Devrim
Kış her
yaklaştığında devrimci damarı kabarmaya başlardı Zafer’in. Bu kış da çok sert
geçecek diye okumuştu eline geçen bir gazete parçasından. Yakmaya kıyamazdı
gazete parçalarını; ısınmak için bile olsa. Hazinesiydi adeta, hiç umulmadık
bir delik bulur saklardı onları durmadan. Oldukça zengin bir koleksiyonu
olmuştu kısa sürede.
Bu kış
mutlaka Devrim’i gerçekleştirmeliydi. Hayatta kalıp kalmama meselesiydi
sokaklar için. Sokaktaki tanıdık, tanımadık, yaşlı, genç kim varsa toplayıp
konuşmayı planlıyordu kafasında sürekli ama nasıl başlamalıydı. Hiç devrim
tecrübesi yoktu, ilk defa devrim yapacaktı tek başına bile kalsa.
Kendi
kendine anlamsız el, kol işaretleri yaparak dört bir yanına bakındı. Uzaklara,
çok eskilere dalmıştı. “Devrim zamanı” diye bağırdı. Hiç çekinmiyordu,
çekineceği ne vardı ki. İşi gücü eskilerin hayalini kurmaktan başka önemli bir
işi de yoktu. Elini yere vurarak kalktı oturduğu yerden. “o kış ne rahattık be,
bayram etmiştik devrimi gerçekleştirdiğimiz için.”
Zafer tek
tek her adımını hatırlıyordu devrim çalışmalarının. Bir gece en
yakınındakilerle konuşmuştu. Herkes için kabul edilebilir bir durumdu. Bazı
yaşlılar engel olmaya çalıştıysa da onların ölmek üzere olduklarını düşünüp
aldırmadı hiç kimse.
Ertesi gece
diğer sokaklara uzandılar gurup gurup. Toplanma yeri belirlediler. Her şeye
rağmen tedbirliydiler kendilerini korumak için.

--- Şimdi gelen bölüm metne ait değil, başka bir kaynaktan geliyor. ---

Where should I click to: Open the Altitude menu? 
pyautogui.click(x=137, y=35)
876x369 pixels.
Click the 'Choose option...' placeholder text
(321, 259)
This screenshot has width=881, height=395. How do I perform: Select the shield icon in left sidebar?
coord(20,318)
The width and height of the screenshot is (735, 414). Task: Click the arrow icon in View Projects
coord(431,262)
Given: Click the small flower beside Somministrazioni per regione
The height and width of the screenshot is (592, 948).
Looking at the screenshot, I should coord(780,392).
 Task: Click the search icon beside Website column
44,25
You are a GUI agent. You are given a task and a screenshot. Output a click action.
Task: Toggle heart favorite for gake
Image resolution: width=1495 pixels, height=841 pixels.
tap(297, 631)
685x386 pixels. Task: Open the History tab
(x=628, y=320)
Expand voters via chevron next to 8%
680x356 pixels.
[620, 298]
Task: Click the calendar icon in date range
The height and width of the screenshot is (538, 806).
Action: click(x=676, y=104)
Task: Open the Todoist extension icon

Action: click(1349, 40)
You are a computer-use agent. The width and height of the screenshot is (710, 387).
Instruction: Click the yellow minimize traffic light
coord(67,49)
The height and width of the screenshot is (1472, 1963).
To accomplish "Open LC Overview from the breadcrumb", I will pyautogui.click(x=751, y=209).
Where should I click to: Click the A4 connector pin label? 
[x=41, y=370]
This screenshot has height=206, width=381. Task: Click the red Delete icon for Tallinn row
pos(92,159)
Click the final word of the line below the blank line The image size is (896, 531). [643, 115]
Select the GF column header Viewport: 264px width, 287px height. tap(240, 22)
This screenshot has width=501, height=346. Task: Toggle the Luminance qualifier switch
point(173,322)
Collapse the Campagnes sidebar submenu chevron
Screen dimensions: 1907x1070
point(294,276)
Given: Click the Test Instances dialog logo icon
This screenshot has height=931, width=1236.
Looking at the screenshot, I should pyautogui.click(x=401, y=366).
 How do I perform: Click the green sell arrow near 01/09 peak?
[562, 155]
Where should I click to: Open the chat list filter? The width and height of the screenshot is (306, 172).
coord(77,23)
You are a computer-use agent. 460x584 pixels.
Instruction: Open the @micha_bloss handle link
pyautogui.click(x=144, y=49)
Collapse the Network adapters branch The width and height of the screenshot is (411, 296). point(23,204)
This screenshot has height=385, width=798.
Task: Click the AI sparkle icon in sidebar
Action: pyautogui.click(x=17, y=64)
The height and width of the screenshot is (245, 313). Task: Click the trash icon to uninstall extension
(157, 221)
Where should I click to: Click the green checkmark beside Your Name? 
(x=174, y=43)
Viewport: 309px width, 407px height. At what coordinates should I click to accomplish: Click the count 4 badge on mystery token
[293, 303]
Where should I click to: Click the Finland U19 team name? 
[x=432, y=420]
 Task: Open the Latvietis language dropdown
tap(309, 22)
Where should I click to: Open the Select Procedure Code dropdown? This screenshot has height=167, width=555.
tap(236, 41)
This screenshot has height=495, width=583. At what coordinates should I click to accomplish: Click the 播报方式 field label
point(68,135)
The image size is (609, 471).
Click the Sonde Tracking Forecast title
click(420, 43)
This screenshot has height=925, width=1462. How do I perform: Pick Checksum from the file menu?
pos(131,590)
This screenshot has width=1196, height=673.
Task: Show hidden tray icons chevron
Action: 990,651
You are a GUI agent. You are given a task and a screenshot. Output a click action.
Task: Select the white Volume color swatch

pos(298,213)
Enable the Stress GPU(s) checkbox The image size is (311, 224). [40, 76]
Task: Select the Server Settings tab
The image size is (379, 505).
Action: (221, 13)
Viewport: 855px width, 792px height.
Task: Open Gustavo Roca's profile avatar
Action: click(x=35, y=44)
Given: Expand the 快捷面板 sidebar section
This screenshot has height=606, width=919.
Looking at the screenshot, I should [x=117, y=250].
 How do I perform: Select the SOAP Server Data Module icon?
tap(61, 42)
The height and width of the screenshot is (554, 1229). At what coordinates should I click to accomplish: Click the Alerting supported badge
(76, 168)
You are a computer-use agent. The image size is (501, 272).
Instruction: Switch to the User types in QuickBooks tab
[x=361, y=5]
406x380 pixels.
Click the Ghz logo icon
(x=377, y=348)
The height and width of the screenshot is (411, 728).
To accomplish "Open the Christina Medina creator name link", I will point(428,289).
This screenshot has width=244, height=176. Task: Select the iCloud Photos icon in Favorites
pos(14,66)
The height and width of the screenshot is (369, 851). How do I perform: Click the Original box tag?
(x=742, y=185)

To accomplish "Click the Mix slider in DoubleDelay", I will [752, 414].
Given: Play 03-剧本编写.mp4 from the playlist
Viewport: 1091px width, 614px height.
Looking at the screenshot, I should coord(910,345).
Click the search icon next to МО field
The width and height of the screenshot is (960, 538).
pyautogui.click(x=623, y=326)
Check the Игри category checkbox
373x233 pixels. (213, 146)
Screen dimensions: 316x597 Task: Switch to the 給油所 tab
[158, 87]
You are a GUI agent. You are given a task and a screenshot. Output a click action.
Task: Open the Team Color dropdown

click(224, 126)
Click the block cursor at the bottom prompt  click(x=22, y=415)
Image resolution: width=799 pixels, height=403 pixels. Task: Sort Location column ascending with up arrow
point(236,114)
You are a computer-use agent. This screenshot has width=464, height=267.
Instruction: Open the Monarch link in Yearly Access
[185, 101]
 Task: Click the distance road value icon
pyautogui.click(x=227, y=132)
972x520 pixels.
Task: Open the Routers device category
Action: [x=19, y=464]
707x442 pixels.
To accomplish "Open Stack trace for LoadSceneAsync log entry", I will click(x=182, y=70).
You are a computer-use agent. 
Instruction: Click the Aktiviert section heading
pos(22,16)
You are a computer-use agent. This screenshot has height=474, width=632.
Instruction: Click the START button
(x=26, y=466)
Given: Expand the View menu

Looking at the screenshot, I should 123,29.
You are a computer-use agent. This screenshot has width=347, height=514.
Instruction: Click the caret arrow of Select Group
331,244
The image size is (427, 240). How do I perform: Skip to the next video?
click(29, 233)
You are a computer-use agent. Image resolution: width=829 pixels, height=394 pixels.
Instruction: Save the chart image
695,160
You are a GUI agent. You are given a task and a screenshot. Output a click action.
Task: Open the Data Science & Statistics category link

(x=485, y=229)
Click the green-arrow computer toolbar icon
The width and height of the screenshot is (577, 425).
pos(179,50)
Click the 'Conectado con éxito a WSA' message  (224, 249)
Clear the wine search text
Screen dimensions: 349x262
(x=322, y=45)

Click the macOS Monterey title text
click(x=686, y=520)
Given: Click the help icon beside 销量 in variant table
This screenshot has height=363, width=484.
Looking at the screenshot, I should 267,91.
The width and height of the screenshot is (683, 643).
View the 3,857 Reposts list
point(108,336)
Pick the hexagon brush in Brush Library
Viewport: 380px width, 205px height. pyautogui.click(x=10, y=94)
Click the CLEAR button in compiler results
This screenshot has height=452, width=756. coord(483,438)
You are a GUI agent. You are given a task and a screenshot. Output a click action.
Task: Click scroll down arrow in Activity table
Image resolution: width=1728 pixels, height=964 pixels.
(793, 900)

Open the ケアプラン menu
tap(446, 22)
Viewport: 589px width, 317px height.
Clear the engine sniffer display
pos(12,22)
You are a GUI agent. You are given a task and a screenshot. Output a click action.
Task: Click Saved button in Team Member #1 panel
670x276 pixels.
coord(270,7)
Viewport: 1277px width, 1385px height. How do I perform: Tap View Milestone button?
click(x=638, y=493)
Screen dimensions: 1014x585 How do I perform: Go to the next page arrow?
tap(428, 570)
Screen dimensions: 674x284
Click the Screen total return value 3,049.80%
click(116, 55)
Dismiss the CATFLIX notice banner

Ne de olsa karşılarına
dikilebilecek açlar da vardı sokakta.
Sokaklar her
gece akşamlardan itibaren şenleniyordu, sokaktakiler, açlar bayram havasına
girmişler kendileri için buldukları çıkar yolu en güvenli şekilde kullanmaya
çalışacaklardı. Genellikle ufak tefek pürüzler çıksa da memnundular
durumlarından şimdilik. Umutları vardı artık.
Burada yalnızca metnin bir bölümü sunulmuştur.